Ontario MPP
- In office 1893–1898
- Preceded by: Hugh McKenzie
- Succeeded by: Henry John Pettypiece
- Constituency: Lambton East

Personal details
- Born: August 26, 1853 Erin, Canada West
- Died: October 5, 1917 (aged 64) Mount Clemens, Michigan, U.S.
- Party: Protestant Protective Association
- Spouse: Ann Christena Vivian ​ ​(m. 1878)​
- Occupation: Farmer

= Peter Duncan McCallum =

Canadian politician

Peter Duncan McCallum (August 26, 1853 - October 5, 1917) was an Ontario farmer and political figure. He represented Lambton East in the Legislative Assembly of Ontario as a Conservative-Protestant Protective Association member from 1893 to 1898.

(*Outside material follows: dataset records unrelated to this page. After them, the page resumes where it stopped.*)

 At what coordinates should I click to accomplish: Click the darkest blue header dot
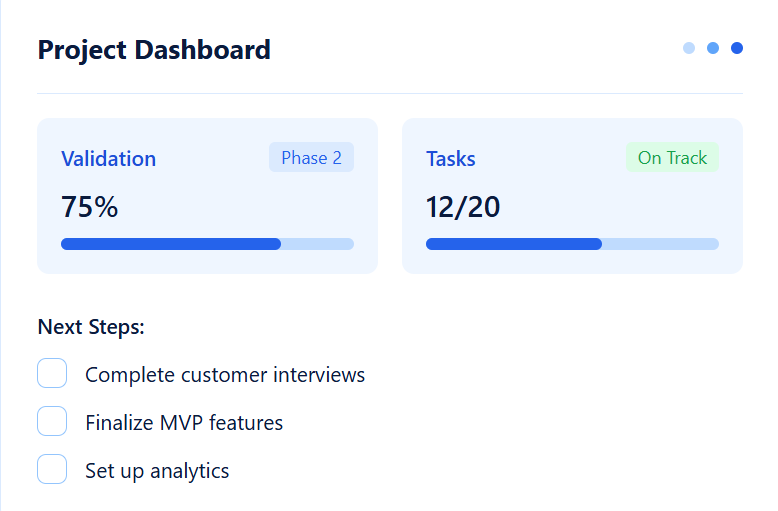(x=737, y=48)
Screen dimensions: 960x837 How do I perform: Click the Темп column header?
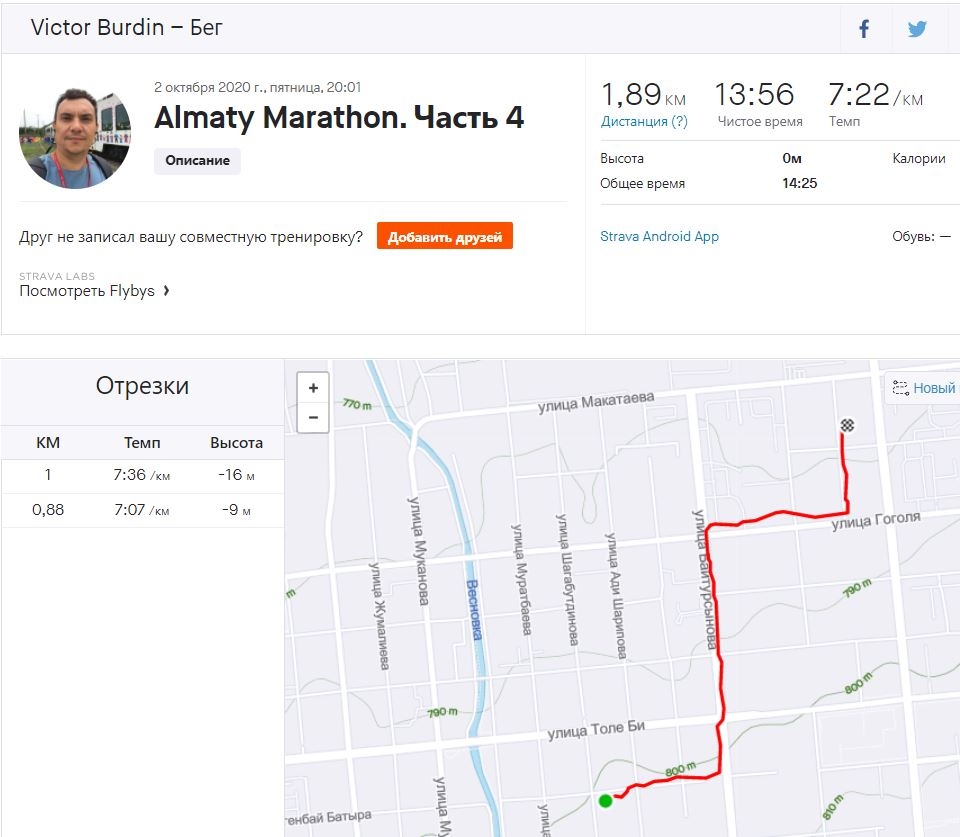(x=142, y=443)
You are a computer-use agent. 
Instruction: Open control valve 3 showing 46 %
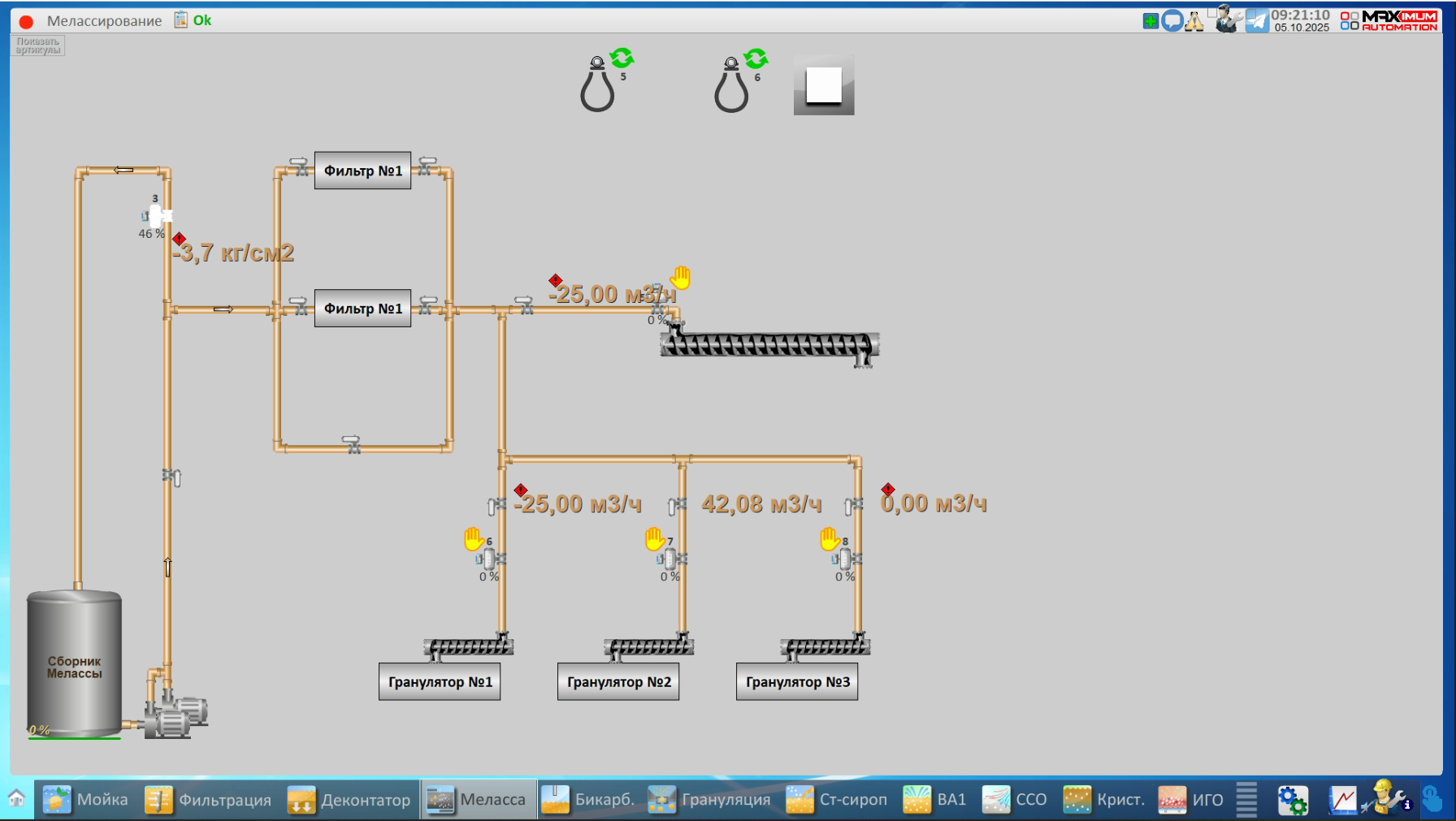tap(158, 216)
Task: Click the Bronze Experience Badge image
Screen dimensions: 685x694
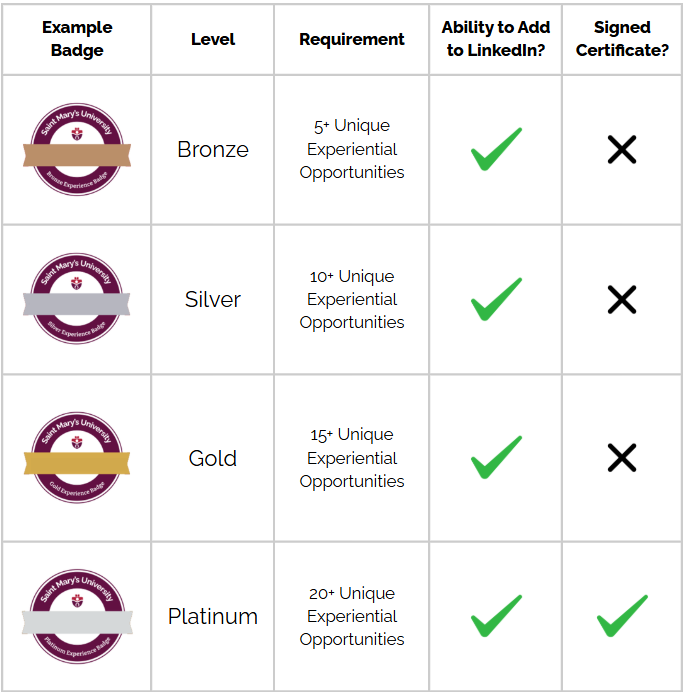Action: (x=77, y=150)
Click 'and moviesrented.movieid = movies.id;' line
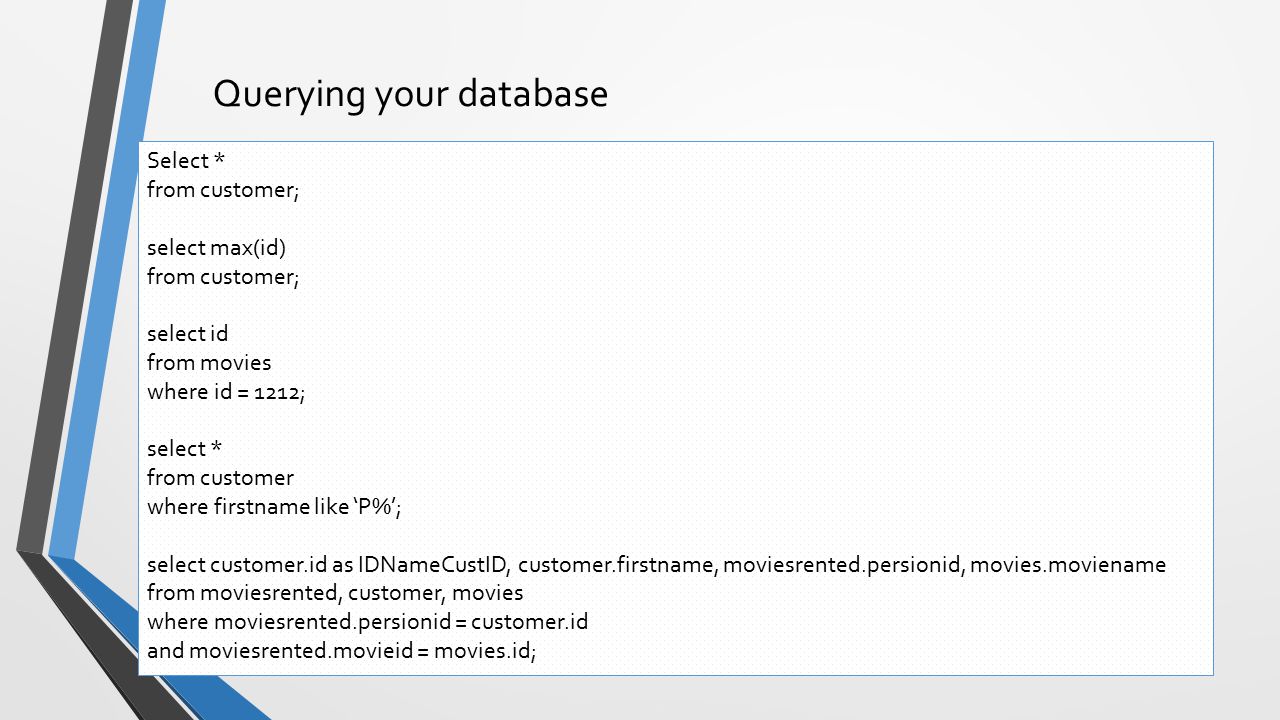This screenshot has width=1280, height=720. 342,651
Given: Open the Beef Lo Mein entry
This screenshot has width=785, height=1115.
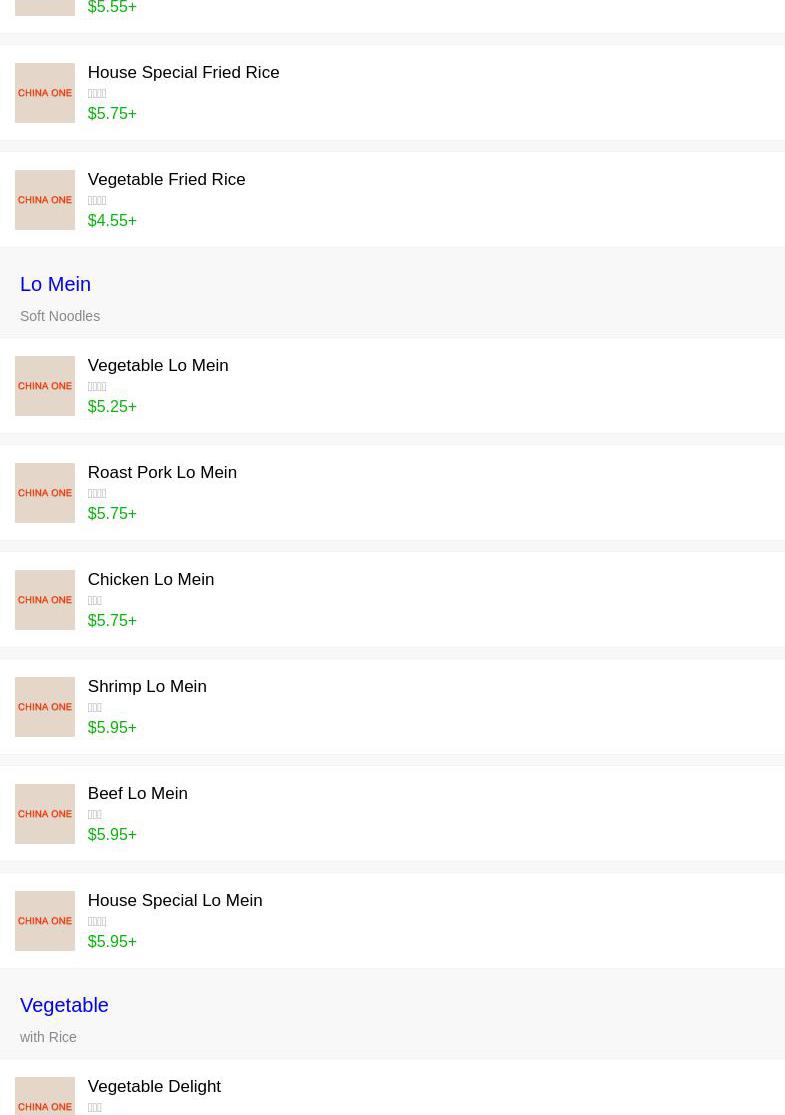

He was born in Erin, Canada West in 1853, the son of Peter McCallum. He served as reeve of Bosanquet Township and as warden for Lambton County. In 1878, he married Ann Christena Vivian. McCallum was first elected to the provincial assembly in an 1893 by-election held after the death of Hugh McKenzie. He served as Inspector of Liquor Licenses in East Lambton from 1906 to 1916 and then as assistant Inspector for Lambton County. He died in Michigan in 1917.